Pelo rio Ner ouvíamos o menino cantor,
ia num barco desvairado pela água turva,
ia remando sua nostalgia ao ar,
enquanto o nazi que ia com ele
o obrigava a cantar a canção da outra pátria,
a pátria que nos matou desde o nome até os pés.

Ao menino já não lhe cabia a morte na garganta.

Seu coração confundia-se
entre os campos de alfafa,
entre os campos dos nossos olhares,
mas a sua voz era um coração que destilava manhãs.
O menino cantava para sobreviver mais um dia na lágrima,
era como uma toutinegra muito distante
que tinha perdido seu entusiasmo de reclamo.

O menino sonhava com uma casinha branca
que sempre o esperava na sua voz.
Sonhava com um pedaço de assado,
com seu próprio reflexo no rio Ner
quando pela manhã era pescado pelo sol.

Seu canto cinzelava o espírito e a consciência.

Nas suas canções ressuscitava a Polônia,
e nos despertava a dignidade de ser pássaros para sempre.

Ao menino já não lhe cabiam os homens, nem a morte,
nem os rios na sua música.
Seu coração em cada canto era carne dura que chorava,
um carvão que lacrimejava nas mãos daqueles dias.

Ainda te escuto menino pelos telhados,

Ainda seguimos como homens e pássaros na tua garganta?


A COR DE 1943

A Samuel Pisar

Olhei para o céu vermelho,
vermelho no seu ponto mais terrível.

Na paisagem desse dia
uma sinagoga queimava
nas penumbras do meu bairro.
Golpes irreais no meu olhar
não acreditavam na morte daquela tarde.

Ao longe a sinagoga
desfez o que de homem me restava,
os nazis trancaram o meu povo lá dentro
e a vida fechou-se com as portas do vazio.

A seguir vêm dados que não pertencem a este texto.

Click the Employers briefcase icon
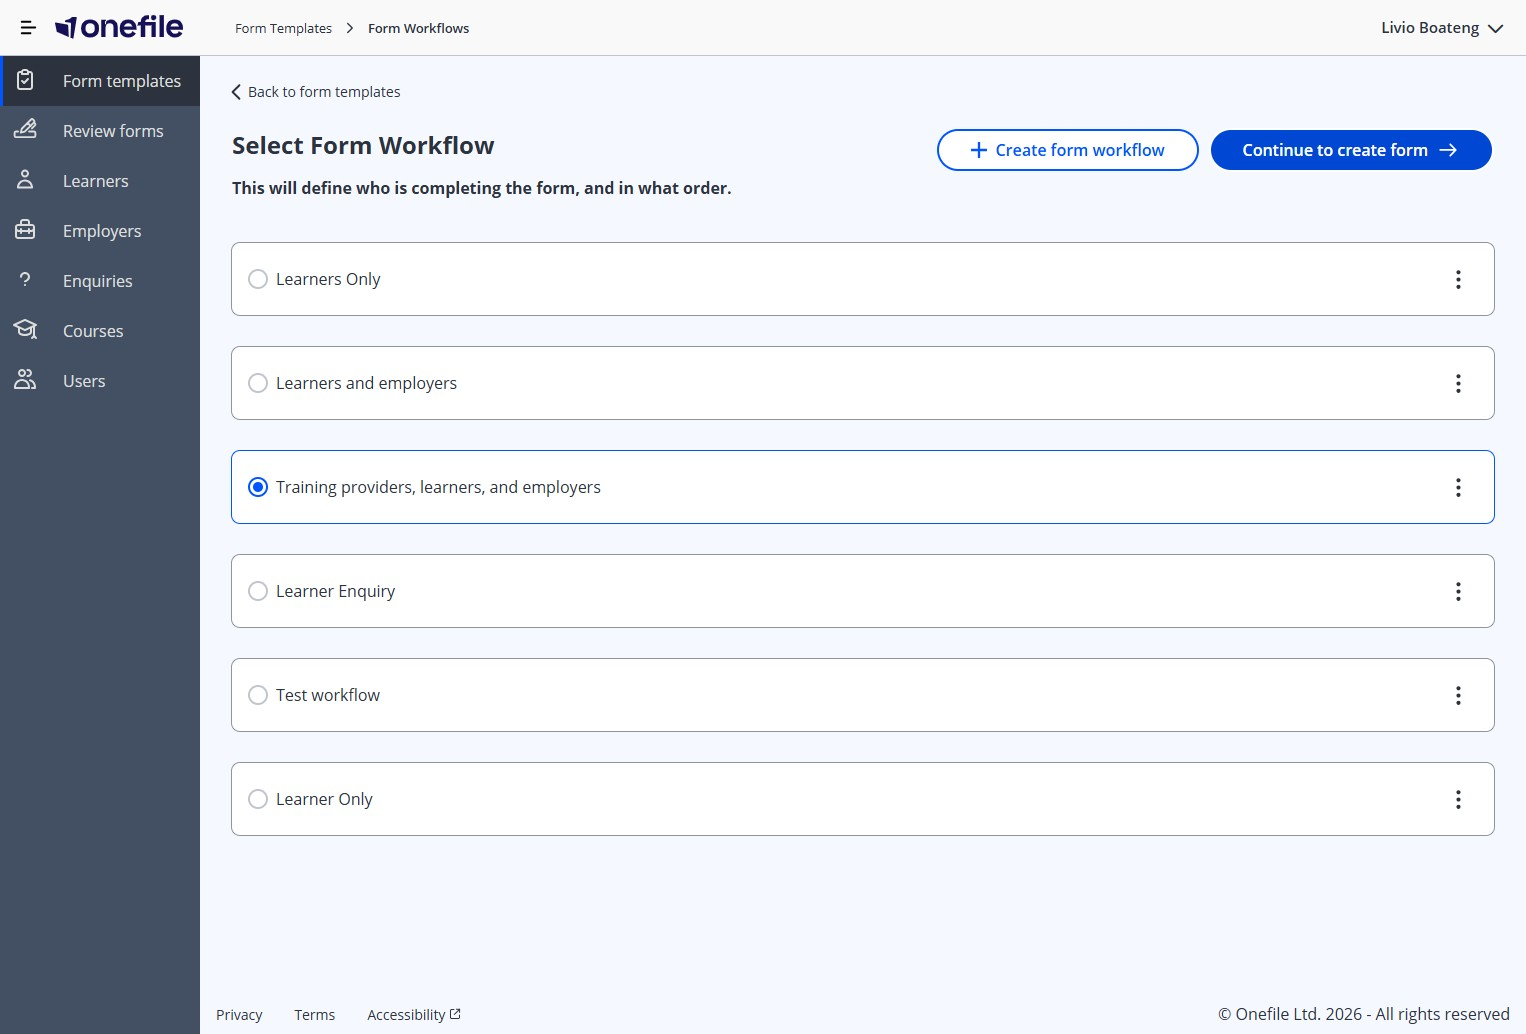The height and width of the screenshot is (1034, 1526). (25, 230)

Minha cidade sucumbiu naquele dia
na cerimônia de fogo da sinagoga.
As crianças
saltavam pelas janelas
tentando respirar alguma melodia que os salvasse.
Mas os nazis disparavam
mal viam as suas cabeças aparecerem.

As pessoas atiravam as crianças pelas janelas,
para que não morressem queimadas na boca da dor,
mas sempre as levava a bala.

Olhei para o céu vermelho e a sinagoga,
já não sou da mesma cor no meu peito.


NUM QUARTO DE HOTEL

Inicio minha sombra,
os versos seduzem meu silêncio.
Sentada numa cadeira do meu quarto
tento seduzir a felicidade para que me possua
e não consigo alcançá-lo.

A ausência parece-se com a minha cama vazia,
com as paredes brancas,
com os quadros cheios de pó,
com a ressurreição dos sonhos a preto e branco
que me deixou a infância.

Arthur não me quer e eu o amo.
O mundo caminha vazio de mim,
já não consigo respirar nem mais um minuto.

A toda a minha vida faltou o espelho de todos,
o sangue da companhia,
o livro aberto de Ulisses
com o filtro do sentimento.

Reviso a caixa das minhas recordações
e quando a abro
abro um lado de mim que sangra
e rio como louca,
como uma qualquer
e penso em partir até que o tempo se torne a minha casa.